◆ Exercise data ◆
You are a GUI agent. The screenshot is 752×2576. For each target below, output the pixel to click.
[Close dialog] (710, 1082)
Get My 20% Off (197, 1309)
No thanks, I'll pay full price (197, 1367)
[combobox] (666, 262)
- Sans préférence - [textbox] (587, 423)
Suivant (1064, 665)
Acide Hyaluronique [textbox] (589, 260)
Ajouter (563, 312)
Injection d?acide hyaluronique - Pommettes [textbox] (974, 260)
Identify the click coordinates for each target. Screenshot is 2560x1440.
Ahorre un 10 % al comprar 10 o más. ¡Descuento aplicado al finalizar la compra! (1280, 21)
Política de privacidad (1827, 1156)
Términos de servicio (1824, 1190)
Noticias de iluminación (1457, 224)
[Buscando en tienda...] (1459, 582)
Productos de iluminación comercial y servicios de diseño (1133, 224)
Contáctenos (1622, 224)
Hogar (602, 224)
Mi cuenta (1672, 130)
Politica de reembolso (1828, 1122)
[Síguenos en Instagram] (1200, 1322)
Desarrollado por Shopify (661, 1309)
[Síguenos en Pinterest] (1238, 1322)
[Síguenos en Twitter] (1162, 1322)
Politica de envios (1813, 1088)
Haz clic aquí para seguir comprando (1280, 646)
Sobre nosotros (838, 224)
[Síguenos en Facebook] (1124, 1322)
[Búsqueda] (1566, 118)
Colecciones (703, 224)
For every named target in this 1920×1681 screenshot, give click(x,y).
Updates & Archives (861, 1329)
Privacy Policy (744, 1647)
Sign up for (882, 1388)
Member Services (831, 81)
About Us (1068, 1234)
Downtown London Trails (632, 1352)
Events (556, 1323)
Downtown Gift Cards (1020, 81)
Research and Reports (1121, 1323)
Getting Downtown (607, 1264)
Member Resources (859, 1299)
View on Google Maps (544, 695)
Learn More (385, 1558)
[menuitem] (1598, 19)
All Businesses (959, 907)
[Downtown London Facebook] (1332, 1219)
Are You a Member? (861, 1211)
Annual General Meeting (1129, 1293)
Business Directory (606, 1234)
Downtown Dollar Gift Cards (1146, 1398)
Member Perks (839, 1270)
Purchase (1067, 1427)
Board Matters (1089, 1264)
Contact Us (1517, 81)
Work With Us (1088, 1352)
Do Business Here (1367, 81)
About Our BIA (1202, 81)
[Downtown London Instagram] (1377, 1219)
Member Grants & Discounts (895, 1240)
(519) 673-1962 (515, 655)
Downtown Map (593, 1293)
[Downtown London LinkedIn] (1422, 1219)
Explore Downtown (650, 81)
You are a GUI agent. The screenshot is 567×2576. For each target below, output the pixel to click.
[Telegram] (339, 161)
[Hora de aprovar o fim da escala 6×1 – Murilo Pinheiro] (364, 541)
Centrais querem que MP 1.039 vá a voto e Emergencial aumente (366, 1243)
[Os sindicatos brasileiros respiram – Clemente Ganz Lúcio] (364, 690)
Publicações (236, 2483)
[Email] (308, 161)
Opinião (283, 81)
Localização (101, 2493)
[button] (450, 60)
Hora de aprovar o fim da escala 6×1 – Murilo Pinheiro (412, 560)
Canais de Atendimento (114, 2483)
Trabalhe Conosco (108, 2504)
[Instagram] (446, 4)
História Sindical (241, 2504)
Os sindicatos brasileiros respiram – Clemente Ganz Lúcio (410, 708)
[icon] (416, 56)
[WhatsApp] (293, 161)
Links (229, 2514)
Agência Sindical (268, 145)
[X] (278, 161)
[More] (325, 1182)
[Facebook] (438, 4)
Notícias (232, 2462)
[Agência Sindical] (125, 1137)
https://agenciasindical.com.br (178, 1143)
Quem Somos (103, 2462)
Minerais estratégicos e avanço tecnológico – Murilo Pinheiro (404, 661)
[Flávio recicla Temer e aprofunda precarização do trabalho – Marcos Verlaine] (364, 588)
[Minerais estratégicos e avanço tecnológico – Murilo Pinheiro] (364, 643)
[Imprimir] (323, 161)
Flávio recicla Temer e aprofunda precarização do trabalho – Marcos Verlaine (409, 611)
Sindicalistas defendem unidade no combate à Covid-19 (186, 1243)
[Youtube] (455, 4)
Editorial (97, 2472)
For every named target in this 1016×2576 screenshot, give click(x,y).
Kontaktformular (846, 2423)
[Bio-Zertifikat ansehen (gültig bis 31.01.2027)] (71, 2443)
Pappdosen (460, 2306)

◆ What the task asks ◆
Set down the entire listing once more, keeping every line exactly as it reads.

◆ Output of the task ◆
You are a GUI agent. The screenshot is 752×2576. For each target below, output the pixel to click.
[Close dialog] (710, 1082)
Get My 20% Off (197, 1309)
No thanks, I'll pay full price (197, 1367)
[combobox] (666, 262)
- Sans préférence - [textbox] (587, 423)
Suivant (1064, 665)
Acide Hyaluronique [textbox] (589, 260)
Ajouter (563, 312)
Injection d?acide hyaluronique - Pommettes [textbox] (974, 260)
Identify the click coordinates for each target. Screenshot is 2560x1440.
Ahorre un 10 % al comprar 10 o más. ¡Descuento aplicado al finalizar la compra! (1280, 21)
Política de privacidad (1827, 1156)
Términos de servicio (1824, 1190)
Noticias de iluminación (1457, 224)
[Buscando en tienda...] (1459, 582)
Productos de iluminación comercial y servicios de diseño (1133, 224)
Contáctenos (1622, 224)
Hogar (602, 224)
Mi cuenta (1672, 130)
Politica de reembolso (1828, 1122)
[Síguenos en Instagram] (1200, 1322)
Desarrollado por Shopify (661, 1309)
[Síguenos en Pinterest] (1238, 1322)
[Síguenos en Twitter] (1162, 1322)
Politica de envios (1813, 1088)
Haz clic aquí para seguir comprando (1280, 646)
Sobre nosotros (838, 224)
[Síguenos en Facebook] (1124, 1322)
[Búsqueda] (1566, 118)
Colecciones (703, 224)
For every named target in this 1920×1681 screenshot, give click(x,y).
Updates & Archives (861, 1329)
Privacy Policy (744, 1647)
Sign up for (882, 1388)
Member Services (831, 81)
About Us (1068, 1234)
Downtown London Trails (632, 1352)
Events (556, 1323)
Downtown Gift Cards (1020, 81)
Research and Reports (1121, 1323)
Getting Downtown (607, 1264)
Member Resources (859, 1299)
View on Google Maps (544, 695)
Learn More (385, 1558)
[menuitem] (1598, 19)
All Businesses (959, 907)
[Downtown London Facebook] (1332, 1219)
Are You a Member? (861, 1211)
Annual General Meeting (1129, 1293)
Business Directory (606, 1234)
Downtown Dollar Gift Cards (1146, 1398)
Member Perks (839, 1270)
Purchase (1067, 1427)
Board Matters (1089, 1264)
Contact Us (1517, 81)
Work With Us (1088, 1352)
Do Business Here (1367, 81)
About Our BIA (1202, 81)
[Downtown London Instagram] (1377, 1219)
Member Grants & Discounts (895, 1240)
(519) 673-1962 (515, 655)
Downtown Map (593, 1293)
[Downtown London LinkedIn] (1422, 1219)
Explore Downtown (650, 81)
You are a GUI agent. The screenshot is 567×2576. For each target below, output the pixel to click.
[Telegram] (339, 161)
[Hora de aprovar o fim da escala 6×1 – Murilo Pinheiro] (364, 541)
Centrais querem que MP 1.039 vá a voto e Emergencial aumente (366, 1243)
[Os sindicatos brasileiros respiram – Clemente Ganz Lúcio] (364, 690)
Publicações (236, 2483)
[Email] (308, 161)
Opinião (283, 81)
Localização (101, 2493)
[button] (450, 60)
Hora de aprovar o fim da escala 6×1 – Murilo Pinheiro (412, 560)
Canais de Atendimento (114, 2483)
Trabalhe Conosco (108, 2504)
[Instagram] (446, 4)
História Sindical (241, 2504)
Os sindicatos brasileiros respiram – Clemente Ganz Lúcio (410, 708)
[icon] (416, 56)
[WhatsApp] (293, 161)
Links (229, 2514)
Agência Sindical (268, 145)
[X] (278, 161)
[More] (325, 1182)
[Facebook] (438, 4)
Notícias (232, 2462)
[Agência Sindical] (125, 1137)
https://agenciasindical.com.br (178, 1143)
Quem Somos (103, 2462)
Minerais estratégicos e avanço tecnológico – Murilo Pinheiro (404, 661)
[Flávio recicla Temer e aprofunda precarização do trabalho – Marcos Verlaine] (364, 588)
[Minerais estratégicos e avanço tecnológico – Murilo Pinheiro] (364, 643)
[Imprimir] (323, 161)
Flávio recicla Temer e aprofunda precarização do trabalho – Marcos Verlaine (409, 611)
Sindicalistas defendem unidade no combate à Covid-19 (186, 1243)
[Youtube] (455, 4)
Editorial (97, 2472)
For every named target in this 1016×2576 screenshot, give click(x,y).
Kontaktformular (846, 2423)
[Bio-Zertifikat ansehen (gültig bis 31.01.2027)] (71, 2443)
Pappdosen (460, 2306)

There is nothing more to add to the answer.